There are too many adorable Adahlia stories to recount.  She has a garden and she loves tending it with me.  She tells me we need to water the plants and she points each plant out to me so that I will exclaim about how well they’ve grown.  She can go up and down stairs on her own now, and she’s done it for a few weeks.  (24 months is the developmental milestone for that feat — so she’s a couple weeks ahead.)   She also can pick out nearly all the letters from the alphabet.  If you say, “find the D. Duh-duh-D.  Dinosaur.  Dog.  Duh-duh-D.”  she’ll pick it out.  I think she’s remember the pictures and letters associated with them from her various books (Dr. Seuss’s ABCs, Native American Art ABCs, Animal ABCs, etc.) Her ability to do this is most obvious when she plays with her LeapFrog learning laptop.  But I must say:  I’m not a huge fan of electronic toys, and up until a couple months ago, she hardly ever used it.  Its often hidden on a shelf – she’s maybe used it a total of a few hours over its entire lifespan.

Adahlia has also started counting.  I first noticed it a couple weeks ago when she pointed at the umbrellas outside of Cha!Cha!Cha! and said:  “beh! beh!”  (That’s how she says ‘umbrella’.)    Then she held up three fingers.   I flipped out.   I pulled out my phone and took a picture of us both smiling and holding up three fingers.

She does this often now — she shows me where there’s two dogs, or three flowers.

And she IS starting to speak more.  She calls the little girl below us “yana” for Aiyana and she calls the little boy down the street “bop-ah” for “papa”  (everyone, including his parents, call him “papa” — He’s five.)

Yesterday, she saw a honeybee in the roses and said “bee!”  She watched it gather pollen intently and I described how he was storing the pollen on his legs to take home to make honey.  Fabulous.

Adahlia still loves music and dancing.  She has pretty good rhythm already, and will stomp and clap to Red Yarn and most other music.

Adahlia clapping along with Red Yarn

Adahlia clapping along with Red Yarn

She loves to stomp-clap pretty much everywhere we go, while I sing.  She’ll tap her toes to music, like she sees Mr. Ben (another musician) or her dad do when they play guitar, or she’ll lightly slap her fingers on her thighs to the beat, also like her daddy does.  I’ve sung her the “Five Little Speckled Frogs” song and “Five Little Ducks” songs that most kids learn in preschool, and she loves them.  I taught her some signs for them, and she’ll do the signs sometimes even to herself, as though she’s hearing the melody in her head.  She also, of course, still loves the Itsy Bitsy Spider and claps enthusiastically for the spider at the end, when he determinedly goes back up the spout.

• INSTRUCTIONS
1 > Check whether each statement agrees with the text about Adahlia, and answer yes or no with the words from the text that decide it:
(a) Adahlia can go up and down stairs by herself.
(b) The narrator is a big fan of electronic toys.
(c) Adahlia saw a honeybee in the roses.
2 > In the text about Adahlia, what did she do right after pointing at the umbrellas outside Cha!Cha!Cha! and saying “beh! beh!”?
3 > Please carry the text about Adahlia forward from its last sentence.

• SUPPLIED INFORMATION
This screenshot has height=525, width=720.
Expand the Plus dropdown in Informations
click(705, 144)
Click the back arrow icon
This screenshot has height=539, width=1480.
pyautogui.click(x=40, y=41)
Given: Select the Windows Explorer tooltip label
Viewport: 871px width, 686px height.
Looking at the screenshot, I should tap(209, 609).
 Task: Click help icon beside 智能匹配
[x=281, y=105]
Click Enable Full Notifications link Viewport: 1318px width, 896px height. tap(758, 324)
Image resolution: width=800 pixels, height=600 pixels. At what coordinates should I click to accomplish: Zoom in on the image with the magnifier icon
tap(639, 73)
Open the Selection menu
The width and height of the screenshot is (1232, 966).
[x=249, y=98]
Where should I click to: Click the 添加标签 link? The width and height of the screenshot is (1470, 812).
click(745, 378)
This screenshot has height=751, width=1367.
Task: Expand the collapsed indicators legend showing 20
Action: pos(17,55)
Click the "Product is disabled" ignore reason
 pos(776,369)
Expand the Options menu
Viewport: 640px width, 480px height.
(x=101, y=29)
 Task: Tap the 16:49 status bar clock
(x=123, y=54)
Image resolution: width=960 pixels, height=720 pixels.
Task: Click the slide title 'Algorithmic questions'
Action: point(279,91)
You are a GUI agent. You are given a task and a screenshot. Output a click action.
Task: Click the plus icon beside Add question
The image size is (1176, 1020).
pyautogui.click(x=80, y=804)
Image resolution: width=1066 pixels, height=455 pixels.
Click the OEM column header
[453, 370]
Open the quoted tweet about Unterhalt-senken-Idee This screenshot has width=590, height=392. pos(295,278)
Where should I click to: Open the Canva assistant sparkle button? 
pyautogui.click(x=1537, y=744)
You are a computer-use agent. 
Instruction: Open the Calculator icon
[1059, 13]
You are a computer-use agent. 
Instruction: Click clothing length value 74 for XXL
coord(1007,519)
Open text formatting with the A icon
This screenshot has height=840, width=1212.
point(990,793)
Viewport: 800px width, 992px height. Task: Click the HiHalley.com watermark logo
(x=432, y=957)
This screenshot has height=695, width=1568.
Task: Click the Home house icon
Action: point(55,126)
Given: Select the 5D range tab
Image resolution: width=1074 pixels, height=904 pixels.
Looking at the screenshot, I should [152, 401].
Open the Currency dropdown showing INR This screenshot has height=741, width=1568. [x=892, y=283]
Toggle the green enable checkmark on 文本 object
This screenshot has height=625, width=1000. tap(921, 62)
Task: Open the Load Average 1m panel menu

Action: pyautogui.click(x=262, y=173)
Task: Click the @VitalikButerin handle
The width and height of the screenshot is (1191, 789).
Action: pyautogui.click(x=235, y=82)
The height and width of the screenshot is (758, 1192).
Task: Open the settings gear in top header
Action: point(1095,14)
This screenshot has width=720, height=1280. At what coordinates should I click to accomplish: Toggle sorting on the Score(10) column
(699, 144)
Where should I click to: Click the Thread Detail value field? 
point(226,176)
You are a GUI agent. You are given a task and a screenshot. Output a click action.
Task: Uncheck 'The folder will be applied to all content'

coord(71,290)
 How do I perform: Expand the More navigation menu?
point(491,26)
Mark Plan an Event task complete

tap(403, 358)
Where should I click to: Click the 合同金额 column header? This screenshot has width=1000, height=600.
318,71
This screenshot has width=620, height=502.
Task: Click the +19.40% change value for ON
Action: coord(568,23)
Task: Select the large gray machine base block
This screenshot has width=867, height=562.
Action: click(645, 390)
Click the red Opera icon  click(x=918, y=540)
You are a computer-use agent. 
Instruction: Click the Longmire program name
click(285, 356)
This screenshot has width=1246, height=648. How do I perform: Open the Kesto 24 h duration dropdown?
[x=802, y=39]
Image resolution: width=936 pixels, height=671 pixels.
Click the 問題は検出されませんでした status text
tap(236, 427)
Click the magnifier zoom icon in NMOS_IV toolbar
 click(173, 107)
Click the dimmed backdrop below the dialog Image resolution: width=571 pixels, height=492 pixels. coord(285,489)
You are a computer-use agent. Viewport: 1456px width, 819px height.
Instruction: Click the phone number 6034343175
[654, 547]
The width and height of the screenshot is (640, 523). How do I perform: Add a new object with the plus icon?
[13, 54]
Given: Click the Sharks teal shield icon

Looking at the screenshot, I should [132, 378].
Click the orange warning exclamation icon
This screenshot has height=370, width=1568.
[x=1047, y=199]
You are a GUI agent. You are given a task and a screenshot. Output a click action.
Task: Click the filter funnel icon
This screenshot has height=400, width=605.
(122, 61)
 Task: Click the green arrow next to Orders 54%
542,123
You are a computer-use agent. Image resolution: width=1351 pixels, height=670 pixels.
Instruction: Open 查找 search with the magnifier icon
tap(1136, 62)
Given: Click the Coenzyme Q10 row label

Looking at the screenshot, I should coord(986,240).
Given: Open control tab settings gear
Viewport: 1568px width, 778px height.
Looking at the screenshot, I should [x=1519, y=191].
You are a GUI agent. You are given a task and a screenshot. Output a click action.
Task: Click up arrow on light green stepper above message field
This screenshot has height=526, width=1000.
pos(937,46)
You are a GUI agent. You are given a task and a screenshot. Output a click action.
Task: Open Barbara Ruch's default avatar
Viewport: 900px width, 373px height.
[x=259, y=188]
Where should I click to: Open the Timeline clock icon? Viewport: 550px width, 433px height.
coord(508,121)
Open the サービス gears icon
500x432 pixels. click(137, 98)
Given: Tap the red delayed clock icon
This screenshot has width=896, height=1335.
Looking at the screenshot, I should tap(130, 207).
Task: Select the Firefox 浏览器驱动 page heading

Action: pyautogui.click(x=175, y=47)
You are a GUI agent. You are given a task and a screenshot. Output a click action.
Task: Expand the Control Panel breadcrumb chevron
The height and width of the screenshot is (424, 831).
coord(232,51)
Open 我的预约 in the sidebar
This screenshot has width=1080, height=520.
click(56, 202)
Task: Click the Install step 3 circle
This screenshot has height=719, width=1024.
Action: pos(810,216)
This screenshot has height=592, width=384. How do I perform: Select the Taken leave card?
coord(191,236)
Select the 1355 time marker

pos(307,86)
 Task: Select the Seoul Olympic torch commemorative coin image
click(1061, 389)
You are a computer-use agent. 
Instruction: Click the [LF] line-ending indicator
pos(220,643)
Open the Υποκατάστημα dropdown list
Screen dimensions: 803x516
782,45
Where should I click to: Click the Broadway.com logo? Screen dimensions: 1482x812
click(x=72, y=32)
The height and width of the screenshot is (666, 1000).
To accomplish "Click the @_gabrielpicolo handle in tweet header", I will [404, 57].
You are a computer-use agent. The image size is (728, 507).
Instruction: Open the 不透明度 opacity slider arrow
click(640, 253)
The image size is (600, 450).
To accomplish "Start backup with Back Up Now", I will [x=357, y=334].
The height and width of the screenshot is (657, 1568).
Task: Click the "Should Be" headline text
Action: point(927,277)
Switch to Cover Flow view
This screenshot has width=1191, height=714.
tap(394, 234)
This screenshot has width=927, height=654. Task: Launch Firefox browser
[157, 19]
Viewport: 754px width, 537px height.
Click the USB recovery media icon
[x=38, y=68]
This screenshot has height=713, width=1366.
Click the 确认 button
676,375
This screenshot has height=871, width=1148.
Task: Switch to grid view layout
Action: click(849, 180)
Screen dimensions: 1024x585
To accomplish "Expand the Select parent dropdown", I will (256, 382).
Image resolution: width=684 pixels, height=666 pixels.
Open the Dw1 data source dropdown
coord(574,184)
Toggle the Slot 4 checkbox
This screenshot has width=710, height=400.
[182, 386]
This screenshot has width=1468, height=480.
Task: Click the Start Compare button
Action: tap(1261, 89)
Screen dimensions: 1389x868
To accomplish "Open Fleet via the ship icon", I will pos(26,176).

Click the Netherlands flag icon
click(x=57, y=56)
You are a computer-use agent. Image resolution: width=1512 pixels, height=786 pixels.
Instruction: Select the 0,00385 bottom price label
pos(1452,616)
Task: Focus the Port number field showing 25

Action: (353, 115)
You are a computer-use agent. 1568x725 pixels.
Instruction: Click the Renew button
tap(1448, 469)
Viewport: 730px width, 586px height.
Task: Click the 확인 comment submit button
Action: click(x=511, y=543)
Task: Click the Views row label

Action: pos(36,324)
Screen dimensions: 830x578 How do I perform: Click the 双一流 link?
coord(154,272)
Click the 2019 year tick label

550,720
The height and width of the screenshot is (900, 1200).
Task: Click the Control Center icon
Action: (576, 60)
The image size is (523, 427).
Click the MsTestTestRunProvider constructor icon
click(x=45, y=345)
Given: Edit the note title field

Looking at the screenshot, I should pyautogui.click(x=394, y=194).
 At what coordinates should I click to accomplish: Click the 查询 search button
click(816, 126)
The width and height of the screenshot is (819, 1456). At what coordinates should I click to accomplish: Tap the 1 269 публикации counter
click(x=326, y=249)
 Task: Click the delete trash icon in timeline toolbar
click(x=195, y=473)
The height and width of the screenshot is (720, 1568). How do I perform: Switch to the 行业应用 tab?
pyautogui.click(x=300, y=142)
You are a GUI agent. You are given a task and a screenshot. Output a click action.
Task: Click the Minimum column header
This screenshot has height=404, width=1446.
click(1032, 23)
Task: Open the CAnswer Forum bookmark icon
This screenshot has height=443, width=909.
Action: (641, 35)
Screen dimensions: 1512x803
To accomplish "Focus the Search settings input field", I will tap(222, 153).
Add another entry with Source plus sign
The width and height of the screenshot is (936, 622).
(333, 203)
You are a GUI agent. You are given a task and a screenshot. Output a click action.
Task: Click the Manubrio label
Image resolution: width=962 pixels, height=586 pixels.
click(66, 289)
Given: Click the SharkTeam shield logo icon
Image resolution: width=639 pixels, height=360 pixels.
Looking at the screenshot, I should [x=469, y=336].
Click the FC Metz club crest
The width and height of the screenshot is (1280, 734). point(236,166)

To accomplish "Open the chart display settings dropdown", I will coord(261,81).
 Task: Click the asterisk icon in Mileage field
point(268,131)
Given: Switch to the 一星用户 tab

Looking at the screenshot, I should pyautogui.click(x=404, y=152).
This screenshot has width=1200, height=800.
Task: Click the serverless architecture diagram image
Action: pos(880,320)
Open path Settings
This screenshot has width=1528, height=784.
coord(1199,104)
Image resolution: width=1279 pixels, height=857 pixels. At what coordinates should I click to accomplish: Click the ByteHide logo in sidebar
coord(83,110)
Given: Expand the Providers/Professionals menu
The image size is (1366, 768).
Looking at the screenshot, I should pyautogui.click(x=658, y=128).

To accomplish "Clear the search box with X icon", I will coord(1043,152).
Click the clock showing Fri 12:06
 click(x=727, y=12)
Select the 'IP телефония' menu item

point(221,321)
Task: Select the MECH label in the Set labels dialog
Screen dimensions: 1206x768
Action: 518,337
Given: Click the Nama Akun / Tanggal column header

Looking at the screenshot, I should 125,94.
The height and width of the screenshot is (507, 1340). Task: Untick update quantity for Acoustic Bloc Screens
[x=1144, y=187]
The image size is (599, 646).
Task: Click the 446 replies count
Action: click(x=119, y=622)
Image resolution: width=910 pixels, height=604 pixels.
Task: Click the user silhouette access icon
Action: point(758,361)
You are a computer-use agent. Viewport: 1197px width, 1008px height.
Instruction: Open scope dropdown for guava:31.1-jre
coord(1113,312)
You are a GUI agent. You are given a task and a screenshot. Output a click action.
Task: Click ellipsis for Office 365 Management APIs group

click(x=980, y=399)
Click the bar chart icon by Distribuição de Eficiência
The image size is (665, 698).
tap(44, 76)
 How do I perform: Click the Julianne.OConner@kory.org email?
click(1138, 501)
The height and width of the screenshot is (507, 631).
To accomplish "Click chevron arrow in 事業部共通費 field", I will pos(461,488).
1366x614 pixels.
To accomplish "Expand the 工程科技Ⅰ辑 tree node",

• RESPONSES PER TASK
1 >
(a) Yes: “She can go up and down stairs on her own now”
(b) No: “I’m not a huge fan of electronic toys”
(c) Yes: “she saw a honeybee in the roses”

2 > She held up three fingers.

3 >
So here we are, going back up the spout.  If Adahlia’s body has cleared something and her bone marrow is on the way to recovery — well, goodness, I would be thrilled on so many levels. But, if it isn’t, if we end up doing another round of the spagyrics to try to clear out her body again, or if I try something else, well, that’s okay too.

I had a dream a couple weeks ago, in which I was sitting at a large table with many people of many ethnicity.  (Dream analysts will often say that the people in your dreams are actually aspects of yourself.)   To my right was a wise woman, dressed like a hindu.  Across from her was a young woman.  The young woman was troubled.  She had a big problem.  I asked the wise woman what the young woman should do.

The wise woman turned to the young woman and said:  “How low can you go?”

The young woman’s pupils got wider and wider, until her brown irises were just rings around deep pools.  The irises began to spin, and her irises were flames, and I began to be afraid.  I began to breathe deeply to calm myself, and to let it happen.  I watched as the woman’s eyes spun around unknowable depths, and I knew she was changing, that she receiving and internalizing the transmission of great wisdom, which knows no words.